Eglantine le CoZ aka Dorothy-Shoes
Eglantine a commencé sa carrière comme comédienne. Mais c’est avant tout la scénographie qui l’intéressait. Alors changement de décor, Eglantine laisse place à Dorothy. La photographie devient son nouvel outil d’expression. Des images magnifiques bercées de mélancolie et de poésie à voir au vernissage de sa nouvelle exposition le lundi 10 Mars à la Galerie du Lucernaire à Paris.
L’INTERVIEW AMPOULE
Tu collectionnes les ampoules hors d’usage, une drôle de collection sûrement pas par hasard. C’est parti pour le portrait ampoule.

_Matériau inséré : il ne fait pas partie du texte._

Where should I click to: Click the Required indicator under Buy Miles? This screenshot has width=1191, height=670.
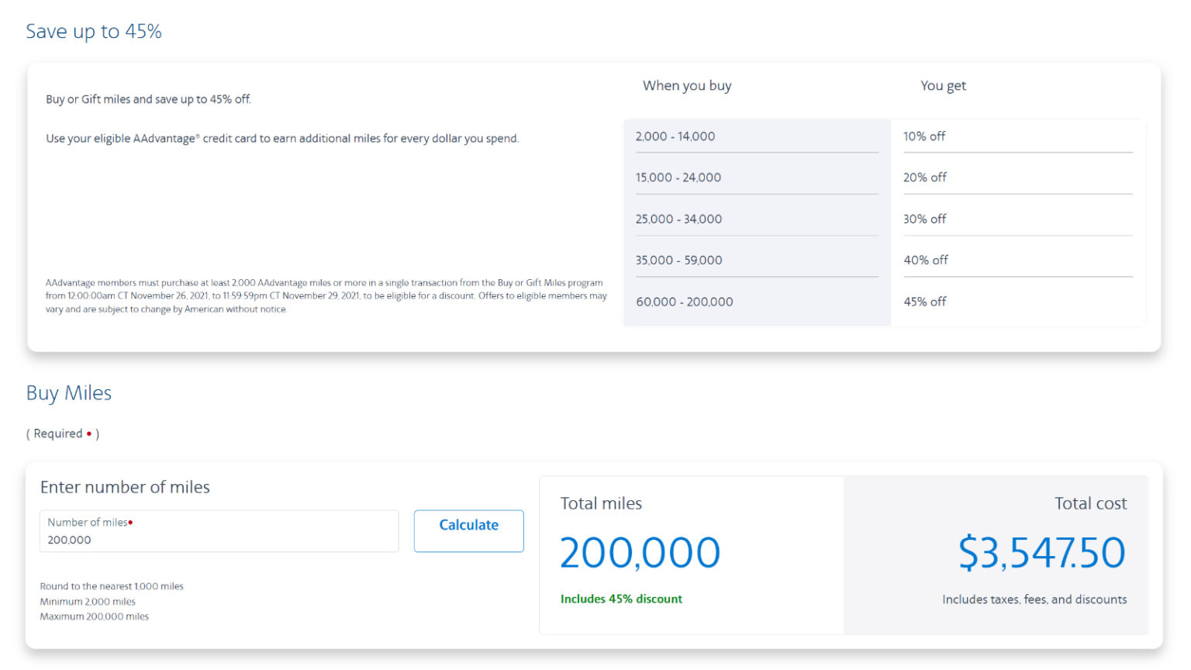click(x=62, y=433)
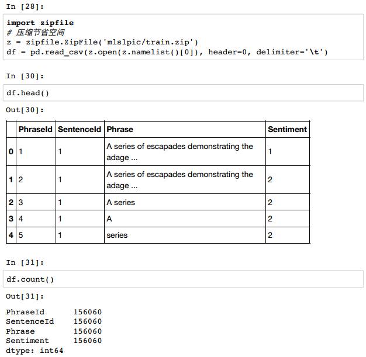Click the PhraseId column header
366x357 pixels.
[x=35, y=129]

Que signifie cet objet pour toi ?
C’est vrai qu’il y a des vases rempli d’ampoule à la maison (rires). L’ampoule est une source de lumière qui m’accompagne souvent car je suis quelqu’un qui vit surtout la nuit. C’est un petit peu comme une veilleuse qui reste constamment près de moi. Même pendant ma formation de comédienne l’ampoule était présente sur scène. Au théâtre on l’appelle la servante. Elle reste allumée dans les coulisses comme un fils de lumière qui sert de repère.
Qu’est-ce que tu veux éclairer ?
Dans mes photos je parle de l’Humain en général. Ce qui m’intéresse c’est la brèche entre l’enfant et l’adulte, c’est-à-dire la ligne entre l’illusion de l’enfant et la désillusion de l’adulte. C’est ce qui rend mon travail à la fois sombre et naïf, mais une naïveté pas forcément enfantine. Ce que je veux montrer c’est que les illusions de chacun sont au fur et à mesure détruites par la vie et le quotidien. Pour ça je parle souvent de solitude et de mélancolie. Et c’est ce mélange là qui plaît et qui fait échos à la sensibilité de chacun.